Florida House Speaker: Rename Pinellas courthouse after Bernie McCabe
Kathryn Varn | Tampa Bay Times
Jan 08, 2021
Florida House Speaker Rep. Chris Sprowls wants the county commission to rename the Pinellas County Justice Center after late Pinellas-Pasco State Attorney Bernie McCabe.
McCabe, who died Jan. 1 at age 73, “left an unrivaled legacy in the pantheon of Florida justice seekers,” wrote Sprowls, a Palm Harbor Republican and former prosecutor who used to work for the State Attorney’s Office.
The letter sent Wednesday to the Pinellas County Commission was co-signed by Acting State Attorney Bruce Bartlett, who was McCabe’s chief assistant, Pinellas Sheriff Bob Gualtieri, Pinellas Clerk of the Circuit Court Ken Burke and Pinellas-Pasco Chief Judge Anthony Rondolino.
“Mr. McCabe was fond of asking his young prosecutors when they asked him what they should do on a case, ‘What is the right thing to do?’ He had a way of making complex decisions easy with keen moral clarity,” the letter says.
“Naming the building that he walked into every day to serve as a minister of justice, well … it’s the right thing to do. We hope you will.”
The State Attorney’s and Public Defender’s offices are located inside the sprawling Justice Center at 14250 49th Street N, along with courtrooms, judge’s chambers and the office of the clerk and comptroller.

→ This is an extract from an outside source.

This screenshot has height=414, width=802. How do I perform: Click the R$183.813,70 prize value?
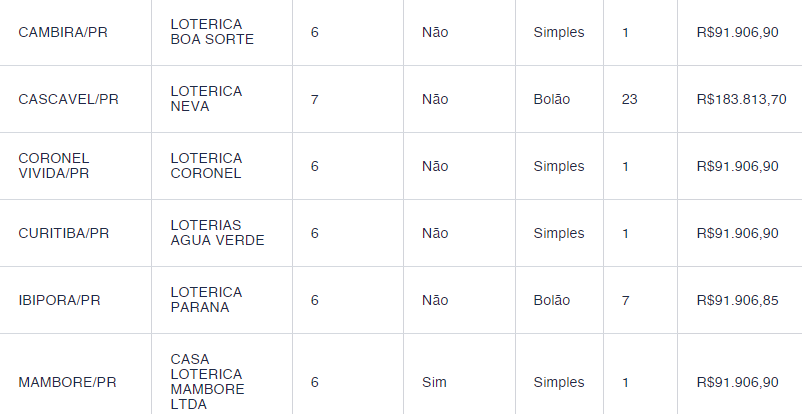coord(742,99)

Defense attorney Haydee Oropesa on Friday emailed the commissioners and those who signed the letter and told them she plans to publicly oppose renaming the courthouse after the region’s longtime prosecutor, who represents just one side of the criminal justice system.

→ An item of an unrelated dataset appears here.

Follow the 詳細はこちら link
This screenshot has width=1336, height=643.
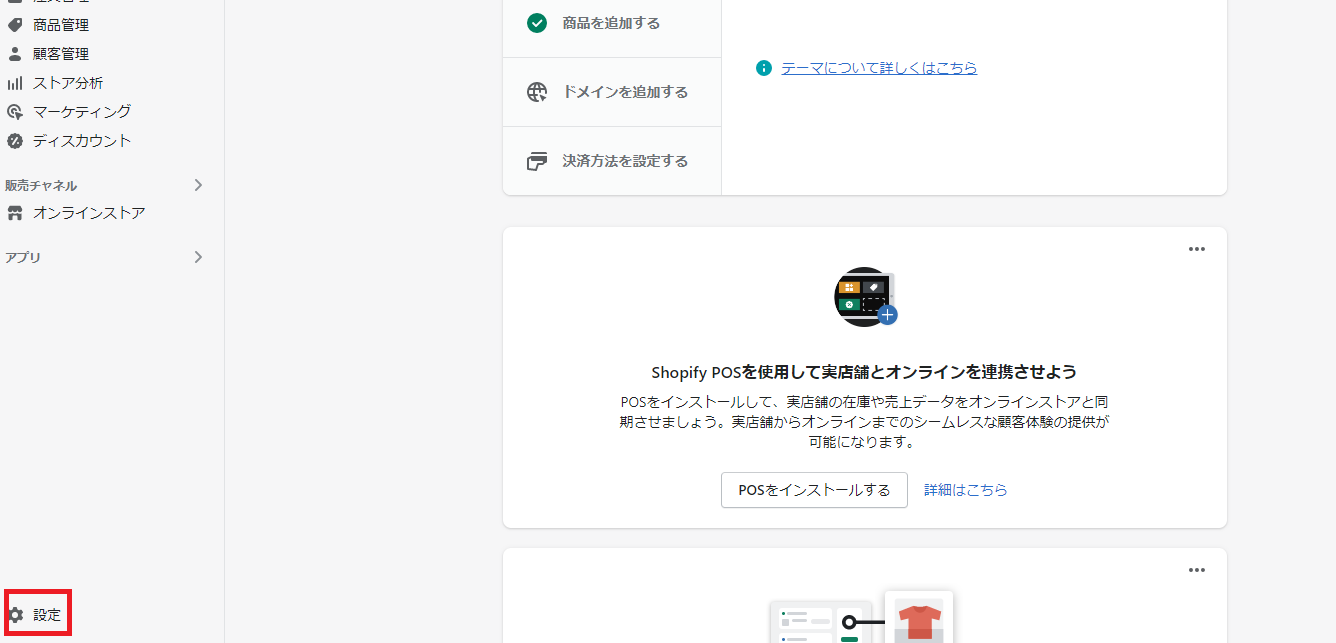965,490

“The Courthouse is supposed to represent Truth and Justice (and neither side of a case is the absolute holder of those ideals),” she said, “and it is supposed to be blind not visually focused on any one side.”
McCabe began working at the State Attorney’s Office in 1972 and, other than two years in which he moved back to his hometown of Mount Dora after his father died, spent his four-decade legal career working there. He was elected to the top job in 1992 and has been reelected ever since.
Among Florida’s legal and political community, McCabe was known as a mentor to young lawyers, a whip-smart litigator, and an advocate for crime victims, police officers and children. He served for 20 years on the Pinellas County Juvenile Welfare Board and was one of the first state attorneys in Florida to start drug and veterans’ treatment courts.
“He could be fierce when he needed to be, but his heart was one in constant search of truth and righteousness,” the letter says.
McCabe had been in bad health for some time, friends and colleagues said. In February, he suffered what he called an “adverse health event” before the pandemic and started working from home. He provided no details about his health then. He was days away from starting his eighth term when he died. The chief judge appointed Bartlett, McCabe’s longtime chief assistant, to run the agency until the governor appoints an interim state attorney.
According to the county’s honorary naming rights policy, any group of citizens can submit a proposal to name a county-owned or controlled building after someone.
The county administrator will then create a committee to consider the proposal, and that committee will make a recommendation to county commissioners, who have the final say.